УСЛОВИЕ ЗАДАНИЯ → Перепишите кусок текста о Леониде Енгибарове: начните с места, где стоят слова "В 1970 году", и остановитесь после слов "стихотворения в прозе.". По пути поменяйте "журналы" на "газеты".

ИСХОДНЫЙ ТЕКСТ →
****************************************
| 19:46 | 25.08.2015
Леонид Енгибаров - большой артист
Леонид Енгибаров завоевал успех почти сразу после окончания циркового училища, когда он в составе армянского циркового коллектива в первый раз приехал в Москву.
В 1970 году он снова гастролировал на московской арене. С успехом прошли его творческие вечера в Центральном Доме журналистов, Центральном Доме работников искусств, в Центральном Доме литераторов. Теперь нам открылся еще один его талант: журналы с удовольствием печатают его маленькие новеллы, своеобразные стихотворения в прозе.
Енгибаров — интересный артист, не боюсь сказать, один из сильнейших, и не только в цирке. Думаю, что он понравился бы выдающемуся советскому режиссеру А. Я. Таирову. Кажется, что именно о таком актере он мечтал. Помните, Таиров писал в своих знаменитых «Записках режиссера»: «Современный театр заеден дилетантизмом. Он, как моль, продырявил его переходящий из поколения к поколению плащ, и если мы не совершим сейчас сверхчеловеческих усилий, то вся его расползающаяся ткань станет скоро пригодной разве лишь для погребального покрова». Таиров требовал, чтобы актер научился великолепно владеть своим телом. Но этого мало, настоящий актер «должен в совершенстве владеть не только своим инструментом и материалом, но и своей творческой волей и умением легко вызывать в себе в любой момент нужную гамму эмоций».
Енгибарову это относится полностью: он профессионал самой высокой марки, каждый его трюк не самоцелей, он всегда наполняется содержанием, и, если угодно, каждый его трюк психологичен. Только нельзя к этому артисту подходить с бытовой меркой, это противоречит его творческой индивидуальности. Он — мим. Им играется маска циркового артиста — потомка средневекового гистриона, помноженная на маску Пьеро. И этот современный гистрион, или как угодно его назовите, волоча ноги, появляется на манеже в брюках на одной тесьме помочей, полосатой рубашке и больших ботинках. Костюм соединяет традицию и моду нашего времени. Пока об артисте ничего нельзя сказать, кроме того, что он молод и худощав. Сейчас этот гистрион начнет действовать, в каждом случае исходя из предлагаемых обстоятельств. Пока он — только материал, из которого будут создаваться определенные образы. Я не буду в последовательности касаться всего того, что исполняет Енгибаров.
****************************************
ДАННЫЕ УПРАЖНЕНИЯ →
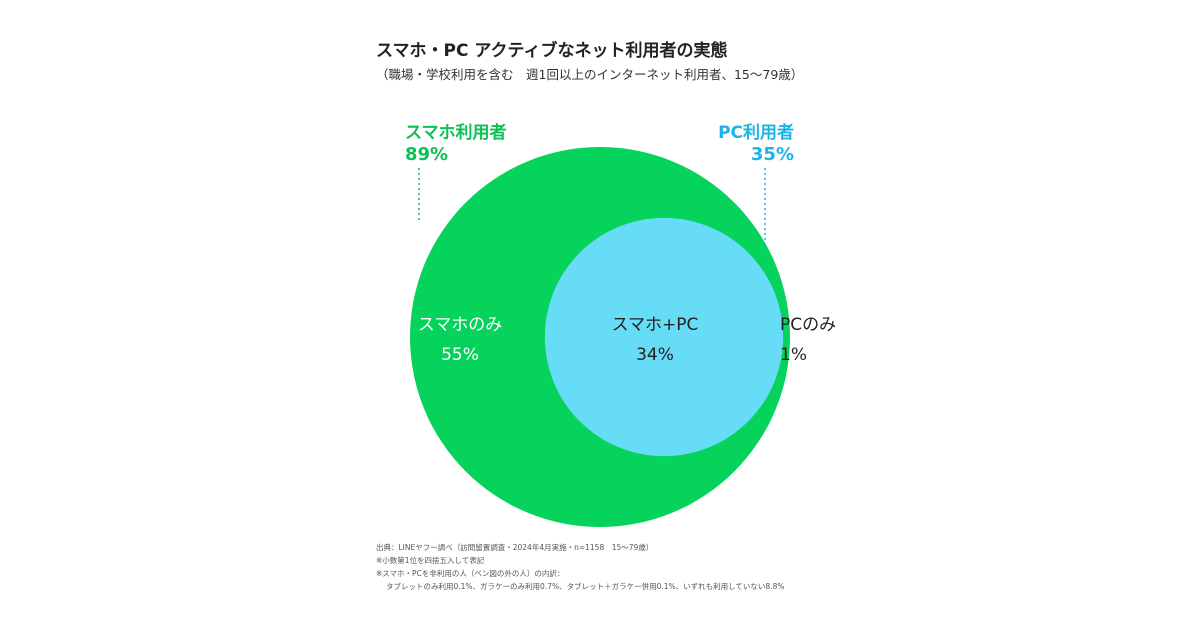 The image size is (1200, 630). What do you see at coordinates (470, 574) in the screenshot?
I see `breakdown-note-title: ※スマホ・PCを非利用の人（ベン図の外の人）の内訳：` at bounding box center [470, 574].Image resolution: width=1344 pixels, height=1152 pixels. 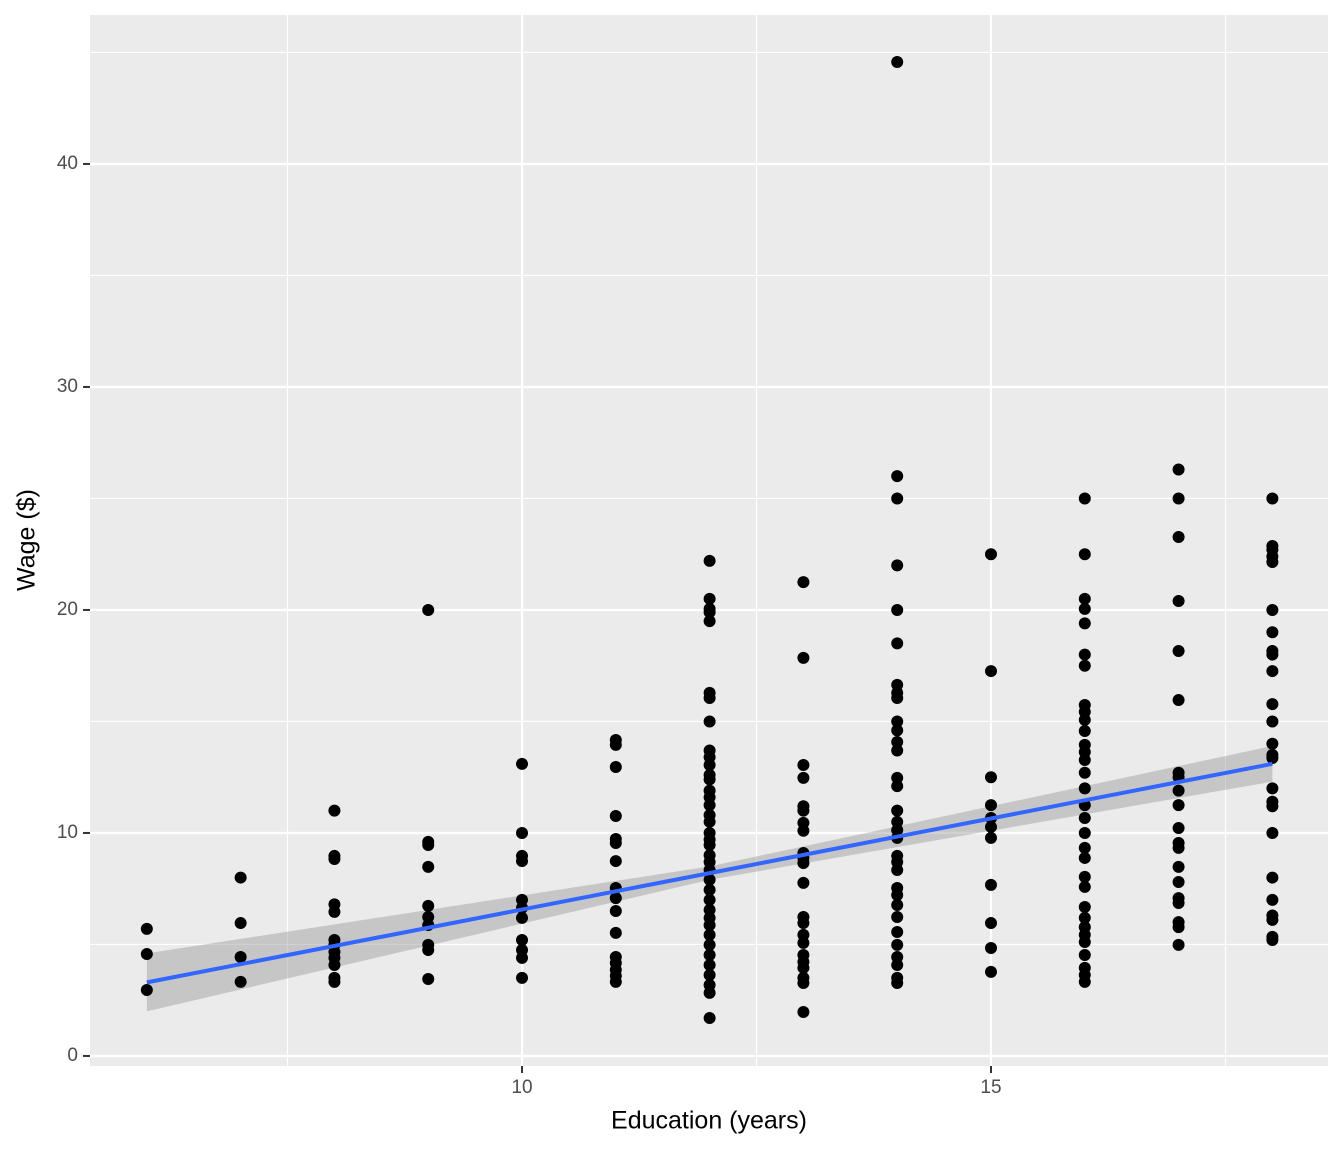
****************************************
РЕЗУЛЬТАТ ВЫПОЛНЕНИЯ →
В 1970 году он снова гастролировал на московской арене. С успехом прошли его творческие вечера в Центральном Доме журналистов, Центральном Доме работников искусств, в Центральном Доме литераторов. Теперь нам открылся еще один его талант: газеты с удовольствием печатают его маленькие новеллы, своеобразные стихотворения в прозе.